> On 21 Jul 2020, at 02:18, Murray S. Kucherawy <superu...@gmail.com> wrote:
> 
> On Mon, Jul 20, 2020 at 1:59 AM Laura Atkins <la...@wordtothewise.com 
> <mailto:la...@wordtothewise.com>> wrote:
> There was a research project done by an inbox provider and a major supporter 
> of DMARC presented at a MAAWG meeting a few years ago. They tried adding 
> trust indicators to the message list but found no statistically significant 
> behavioral changes by users. Given the conference policies, I hesitate to 
> mention it here, but there is research. There’s also a conference paper I 
> found, done by a computer science research team at VA Tech that looked at 
> this as well. 
> 
> I remember something about the former.  I'll see if I can find a public 
> reference to it.
> 
> "Data, data, data; we cannot make bricks without clay."

https://www.usenix.org/system/files/conference/usenixsecurity18/sec18-hu.pdf 
<https://www.usenix.org/system/files/conference/usenixsecurity18/sec18-hu.pdf> 
is the conference talk I was mentioning. 
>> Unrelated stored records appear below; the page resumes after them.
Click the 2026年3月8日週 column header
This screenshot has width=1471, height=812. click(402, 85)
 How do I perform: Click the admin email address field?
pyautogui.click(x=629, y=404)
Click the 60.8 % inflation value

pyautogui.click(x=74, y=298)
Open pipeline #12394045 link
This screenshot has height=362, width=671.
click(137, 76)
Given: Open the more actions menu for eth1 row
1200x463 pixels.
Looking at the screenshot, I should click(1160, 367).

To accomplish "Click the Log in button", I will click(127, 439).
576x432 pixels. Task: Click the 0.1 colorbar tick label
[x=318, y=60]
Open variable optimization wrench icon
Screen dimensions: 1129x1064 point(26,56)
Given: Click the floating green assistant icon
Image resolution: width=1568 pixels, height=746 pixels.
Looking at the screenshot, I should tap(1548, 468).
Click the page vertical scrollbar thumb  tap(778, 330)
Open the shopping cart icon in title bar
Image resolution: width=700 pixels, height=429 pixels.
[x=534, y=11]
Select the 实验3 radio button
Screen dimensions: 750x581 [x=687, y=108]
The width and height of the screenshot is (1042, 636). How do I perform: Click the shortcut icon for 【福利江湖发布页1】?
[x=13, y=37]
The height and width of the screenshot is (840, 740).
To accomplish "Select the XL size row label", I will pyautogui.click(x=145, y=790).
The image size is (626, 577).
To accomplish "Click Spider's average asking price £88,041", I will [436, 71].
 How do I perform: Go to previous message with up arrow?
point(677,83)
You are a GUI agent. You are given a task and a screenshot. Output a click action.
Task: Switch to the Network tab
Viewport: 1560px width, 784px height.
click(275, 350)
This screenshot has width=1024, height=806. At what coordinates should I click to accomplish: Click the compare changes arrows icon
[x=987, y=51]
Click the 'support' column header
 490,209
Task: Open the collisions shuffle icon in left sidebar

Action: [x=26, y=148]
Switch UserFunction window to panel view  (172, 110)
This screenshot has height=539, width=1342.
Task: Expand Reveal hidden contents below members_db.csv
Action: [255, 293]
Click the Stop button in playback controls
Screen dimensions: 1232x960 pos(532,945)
I’ll be honest, I do think both phishing and UX has evolved significantly since 
DMARC was initially announced. The protocol has not kept up with the evolution 
and it’s benefits are much less obvious than when it was initially launched. 
We’re forcing a lot of damage on normal email usage, for non-obvious benefits. 

>   
> Most clients these days seem to be hiding the RFC5322.From domain from the 
> individual end users. Mail.app on OSX does unless you change that setting 
> specifically (and it seems every few upgrades they reset the setting and then 
> hide the checkbox again). The iOS mail app doesn’t even have a setting to 
> change that I’ve been able to find. I seem to remember the last time I set up 
> a mailbox on Thunderbird (pre-2016 election as I was tracking some candidate 
> mail) they also hid the 5322.From address. 
> 
> I could be wrong but I seem to recall that at the time DMARC was published, 
> this wasn't the case.  (See my previous remarks about Gmail.)  But I agree 
> that it does seem to be the case now.

I don’t remember, either. I think clients were going down that route, though. I 
know, for instance, that the iOS mail client has never shown the email address, 
always the friendly from. 

> I'm not sure we've ever fully faced the idea that what MUAs choose to display 
> needs to be factored into the evolution of these protocols.  For as long as 
> I've been working on this, it's been the opposite.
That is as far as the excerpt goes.